** SOURCE DOCUMENT follows **

Jonathan Clarkson Gibbs, II (September 28, 1821 – August 14, 1874) was an American Presbyterian minister who served as Secretary of State and Superintendent of Public Instruction of Florida, and, along with U.S. Congressman Josiah Thomas Walls, was among the most powerful black officeholders in the state during Reconstruction. An African American who served during the Reconstruction era, he was the first black Florida Secretary of State, holding the office over a century prior to the state's second black Secretary of State, Jesse McCrary, who served for five months in 1979.

==Early life==

===Philadelphia===
Gibbs was born free in Philadelphia, Pennsylvania, on September 28, 1821. His father was Reverend Jonathan Gibbs I, a Methodist minister, and his mother, Maria Jackson was a Baptist. Jonathan C. Gibbs II was the oldest of four children born to the couple. He grew up in Philadelphia during a time when the city was rife with anti-black and anti-abolitionist sentiments. Gibbs and his brother, Mifflin Wistar Gibbs, attended the local Free School in Philadelphia.

** End of SOURCE DOCUMENT **

_REQUIRED ACTIONS_.
• a. Using the Gibbs biography, explain why it says Gibbs held Florida's Secretary of State office over a century before the state's second black Secretary of State.
• b. According to the Gibbs biography, which school did Gibbs and his brother Mifflin Wistar Gibbs attend?
• c. Continue the Gibbs biography from its last sentence.

** EXCERPTED RECORDS follows **

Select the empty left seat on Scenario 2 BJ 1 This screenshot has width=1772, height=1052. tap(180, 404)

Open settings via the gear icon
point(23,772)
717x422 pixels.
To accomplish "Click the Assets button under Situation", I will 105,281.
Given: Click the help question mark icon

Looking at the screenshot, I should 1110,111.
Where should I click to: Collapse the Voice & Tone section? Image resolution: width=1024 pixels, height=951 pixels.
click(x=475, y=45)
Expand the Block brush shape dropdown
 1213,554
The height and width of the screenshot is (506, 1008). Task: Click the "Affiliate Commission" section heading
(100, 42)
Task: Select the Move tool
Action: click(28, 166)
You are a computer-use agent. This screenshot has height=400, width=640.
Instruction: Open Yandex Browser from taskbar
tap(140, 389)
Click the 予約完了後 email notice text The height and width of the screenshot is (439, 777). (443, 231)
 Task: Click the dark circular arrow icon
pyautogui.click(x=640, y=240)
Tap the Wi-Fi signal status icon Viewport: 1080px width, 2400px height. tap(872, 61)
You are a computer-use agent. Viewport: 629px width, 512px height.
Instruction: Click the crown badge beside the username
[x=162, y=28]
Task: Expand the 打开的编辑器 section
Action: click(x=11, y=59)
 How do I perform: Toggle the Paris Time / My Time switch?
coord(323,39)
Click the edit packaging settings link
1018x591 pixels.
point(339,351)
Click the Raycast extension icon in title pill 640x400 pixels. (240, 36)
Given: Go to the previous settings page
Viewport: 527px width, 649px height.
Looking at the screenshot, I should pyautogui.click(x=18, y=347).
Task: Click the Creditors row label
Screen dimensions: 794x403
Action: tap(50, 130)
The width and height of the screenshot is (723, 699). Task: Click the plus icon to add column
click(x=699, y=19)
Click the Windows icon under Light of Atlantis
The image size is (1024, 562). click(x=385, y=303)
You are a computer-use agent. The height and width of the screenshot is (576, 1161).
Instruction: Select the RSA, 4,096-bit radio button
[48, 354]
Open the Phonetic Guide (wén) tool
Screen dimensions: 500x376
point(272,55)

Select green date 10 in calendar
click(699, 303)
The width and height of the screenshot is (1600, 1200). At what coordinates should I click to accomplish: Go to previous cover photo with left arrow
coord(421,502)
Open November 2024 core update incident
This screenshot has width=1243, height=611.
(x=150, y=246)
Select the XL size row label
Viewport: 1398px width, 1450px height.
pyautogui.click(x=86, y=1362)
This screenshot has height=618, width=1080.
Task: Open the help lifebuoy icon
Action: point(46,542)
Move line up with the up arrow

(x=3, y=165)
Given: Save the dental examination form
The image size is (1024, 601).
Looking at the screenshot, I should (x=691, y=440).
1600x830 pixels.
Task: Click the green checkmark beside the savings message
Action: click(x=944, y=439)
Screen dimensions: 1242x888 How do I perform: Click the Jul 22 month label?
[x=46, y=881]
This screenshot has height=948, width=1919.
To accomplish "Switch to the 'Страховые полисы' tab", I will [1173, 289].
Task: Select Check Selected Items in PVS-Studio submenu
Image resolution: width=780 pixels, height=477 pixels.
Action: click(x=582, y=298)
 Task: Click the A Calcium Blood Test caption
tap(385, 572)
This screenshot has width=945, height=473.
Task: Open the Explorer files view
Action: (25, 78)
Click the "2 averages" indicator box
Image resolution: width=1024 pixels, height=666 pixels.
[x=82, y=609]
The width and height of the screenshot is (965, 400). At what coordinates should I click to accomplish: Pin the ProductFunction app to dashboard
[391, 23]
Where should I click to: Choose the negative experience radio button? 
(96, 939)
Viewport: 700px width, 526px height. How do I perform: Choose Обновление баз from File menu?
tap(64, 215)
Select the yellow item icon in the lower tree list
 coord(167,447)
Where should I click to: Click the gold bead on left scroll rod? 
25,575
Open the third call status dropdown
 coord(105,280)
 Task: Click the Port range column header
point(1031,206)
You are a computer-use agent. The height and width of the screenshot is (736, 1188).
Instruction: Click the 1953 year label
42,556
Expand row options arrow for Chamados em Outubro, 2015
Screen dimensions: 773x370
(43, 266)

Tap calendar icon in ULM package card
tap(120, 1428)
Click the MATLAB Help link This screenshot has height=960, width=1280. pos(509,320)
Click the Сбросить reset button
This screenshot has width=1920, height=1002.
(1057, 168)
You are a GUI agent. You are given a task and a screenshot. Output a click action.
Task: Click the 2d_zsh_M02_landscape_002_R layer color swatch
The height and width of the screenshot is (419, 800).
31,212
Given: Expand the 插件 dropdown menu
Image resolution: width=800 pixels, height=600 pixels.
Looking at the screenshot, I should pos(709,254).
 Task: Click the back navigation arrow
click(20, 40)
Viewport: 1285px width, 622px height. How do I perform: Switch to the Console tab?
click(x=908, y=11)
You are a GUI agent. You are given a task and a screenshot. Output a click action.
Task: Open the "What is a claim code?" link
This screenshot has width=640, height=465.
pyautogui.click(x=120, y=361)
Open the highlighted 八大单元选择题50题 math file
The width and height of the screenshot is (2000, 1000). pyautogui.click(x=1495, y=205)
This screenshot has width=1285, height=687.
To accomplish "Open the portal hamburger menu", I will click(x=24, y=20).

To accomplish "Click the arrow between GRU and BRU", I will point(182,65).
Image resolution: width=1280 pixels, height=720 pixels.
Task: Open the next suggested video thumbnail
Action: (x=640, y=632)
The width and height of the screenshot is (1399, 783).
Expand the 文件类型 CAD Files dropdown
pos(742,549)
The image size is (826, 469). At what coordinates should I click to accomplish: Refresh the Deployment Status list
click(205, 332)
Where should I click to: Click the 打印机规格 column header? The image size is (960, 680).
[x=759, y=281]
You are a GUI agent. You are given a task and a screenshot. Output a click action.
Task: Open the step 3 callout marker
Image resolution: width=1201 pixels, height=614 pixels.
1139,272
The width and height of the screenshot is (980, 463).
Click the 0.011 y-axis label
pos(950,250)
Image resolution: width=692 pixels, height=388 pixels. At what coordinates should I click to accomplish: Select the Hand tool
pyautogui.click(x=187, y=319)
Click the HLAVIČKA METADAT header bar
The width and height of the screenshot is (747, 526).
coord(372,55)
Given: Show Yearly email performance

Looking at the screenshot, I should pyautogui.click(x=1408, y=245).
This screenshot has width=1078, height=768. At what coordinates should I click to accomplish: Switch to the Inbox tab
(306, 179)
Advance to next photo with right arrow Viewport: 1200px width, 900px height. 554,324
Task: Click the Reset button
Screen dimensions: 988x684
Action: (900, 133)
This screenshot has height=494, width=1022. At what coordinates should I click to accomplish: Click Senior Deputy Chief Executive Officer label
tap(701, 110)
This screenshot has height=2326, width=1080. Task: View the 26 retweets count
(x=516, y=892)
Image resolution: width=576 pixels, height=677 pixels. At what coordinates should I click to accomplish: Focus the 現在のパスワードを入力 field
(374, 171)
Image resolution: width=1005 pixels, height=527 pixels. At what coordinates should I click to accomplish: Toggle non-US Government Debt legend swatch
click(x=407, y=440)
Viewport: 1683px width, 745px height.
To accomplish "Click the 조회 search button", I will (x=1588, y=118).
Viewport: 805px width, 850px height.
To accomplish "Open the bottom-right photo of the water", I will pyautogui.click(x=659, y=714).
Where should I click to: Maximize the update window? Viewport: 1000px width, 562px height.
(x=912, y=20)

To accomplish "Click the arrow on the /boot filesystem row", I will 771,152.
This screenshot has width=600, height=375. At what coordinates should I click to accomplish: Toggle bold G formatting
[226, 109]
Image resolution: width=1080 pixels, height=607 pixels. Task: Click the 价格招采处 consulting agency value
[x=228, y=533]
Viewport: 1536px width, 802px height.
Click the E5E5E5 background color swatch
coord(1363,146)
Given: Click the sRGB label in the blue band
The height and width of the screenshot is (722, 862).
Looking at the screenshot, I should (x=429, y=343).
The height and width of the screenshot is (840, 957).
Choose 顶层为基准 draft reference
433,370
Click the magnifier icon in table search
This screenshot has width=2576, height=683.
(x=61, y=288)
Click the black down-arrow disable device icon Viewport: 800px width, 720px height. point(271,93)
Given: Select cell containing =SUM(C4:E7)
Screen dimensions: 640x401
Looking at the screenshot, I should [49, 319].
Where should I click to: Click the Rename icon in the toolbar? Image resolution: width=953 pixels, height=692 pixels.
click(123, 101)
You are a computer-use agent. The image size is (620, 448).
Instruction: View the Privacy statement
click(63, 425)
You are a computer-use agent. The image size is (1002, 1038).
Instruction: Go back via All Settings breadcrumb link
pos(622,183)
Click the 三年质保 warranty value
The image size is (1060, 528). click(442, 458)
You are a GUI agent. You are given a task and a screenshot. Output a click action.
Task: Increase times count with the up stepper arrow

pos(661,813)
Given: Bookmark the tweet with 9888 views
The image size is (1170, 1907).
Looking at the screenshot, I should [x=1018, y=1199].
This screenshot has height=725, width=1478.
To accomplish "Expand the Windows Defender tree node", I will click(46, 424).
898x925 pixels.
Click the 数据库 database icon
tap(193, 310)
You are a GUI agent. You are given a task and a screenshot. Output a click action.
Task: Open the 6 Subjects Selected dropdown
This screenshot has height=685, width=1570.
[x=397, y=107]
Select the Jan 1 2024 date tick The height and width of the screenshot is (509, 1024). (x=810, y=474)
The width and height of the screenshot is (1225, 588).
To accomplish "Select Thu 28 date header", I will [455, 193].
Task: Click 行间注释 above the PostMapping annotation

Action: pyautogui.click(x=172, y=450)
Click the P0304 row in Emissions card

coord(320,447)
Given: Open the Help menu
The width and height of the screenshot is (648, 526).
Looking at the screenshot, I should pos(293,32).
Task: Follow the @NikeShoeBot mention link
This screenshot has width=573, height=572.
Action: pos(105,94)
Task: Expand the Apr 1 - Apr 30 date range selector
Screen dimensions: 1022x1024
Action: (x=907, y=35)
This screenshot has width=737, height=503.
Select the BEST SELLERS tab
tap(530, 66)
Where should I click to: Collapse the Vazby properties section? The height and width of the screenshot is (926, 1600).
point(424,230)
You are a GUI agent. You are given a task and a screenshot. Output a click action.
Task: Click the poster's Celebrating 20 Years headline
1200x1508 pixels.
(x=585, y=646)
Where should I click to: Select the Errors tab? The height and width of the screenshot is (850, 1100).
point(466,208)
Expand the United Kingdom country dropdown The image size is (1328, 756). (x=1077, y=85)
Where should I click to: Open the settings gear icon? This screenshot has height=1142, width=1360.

** End of EXCERPTED RECORDS **

_WRITTEN ANSWERS_.
• a. Gibbs held the office during the Reconstruction era and died in 1874. The state's second black Secretary of State, Jesse McCrary, served for five months in 1979, more than a hundred years later.

• b. They attended the local Free School in Philadelphia.

• c.
Though not much is known about the details of his early life, Jonathan Clarkson Gibbs grew up in a Philadelphia, where anti-black riots and violence were quite common. Following the death of his father in April 1831, Gibbs and his brother left the Free School to aid their ailing mother and earn a living. The young Gibbs apprenticed to a carpenter. Both brothers eventually converted to Presbyterianism. Gibbs so impressed the Presbyterian assembly that it provided financial backing for him to attend Kimball Union Academy in Meriden, New Hampshire.

===New Hampshire===
Gibbs attended Kimball Union Academy (KUA) at Meriden, New Hampshire, and graduated in 1848. At the time, the academy was under the guidance of an abolitionist principal, Cyrus Smith Richards, who had earlier allowed Augustus Washington (who would also attend Dartmouth) to study at the academy. Washington is best known for a famous daguerreotype of John Brown. At KUA, Gibbs became acquainted with Charles Barrett, a native of Grafton, Vermont, who would become one of his closest friends. The two went on to Dartmouth College, and, later, Barrett returned to his native Vermont and served in politics.

While Gibbs was a student, Dartmouth was under the presidency of pro-slavery Nathan Lord. Lord was originally an anti-slavery advocate who had voted for the Liberty Party and had written editorials in The Liberator. His sudden conversion was due to his conservative brand of Calvinism; he felt that reformers may have been going too far in their zeal against slavery. Notwithstanding Lord's views regarding slavery, which stemmed in large part from his belief that the institution was predicated on sin, he permitted several African Americans to attend the college. Lord believed that any group of people who sinned against God could be enslaved (including whites).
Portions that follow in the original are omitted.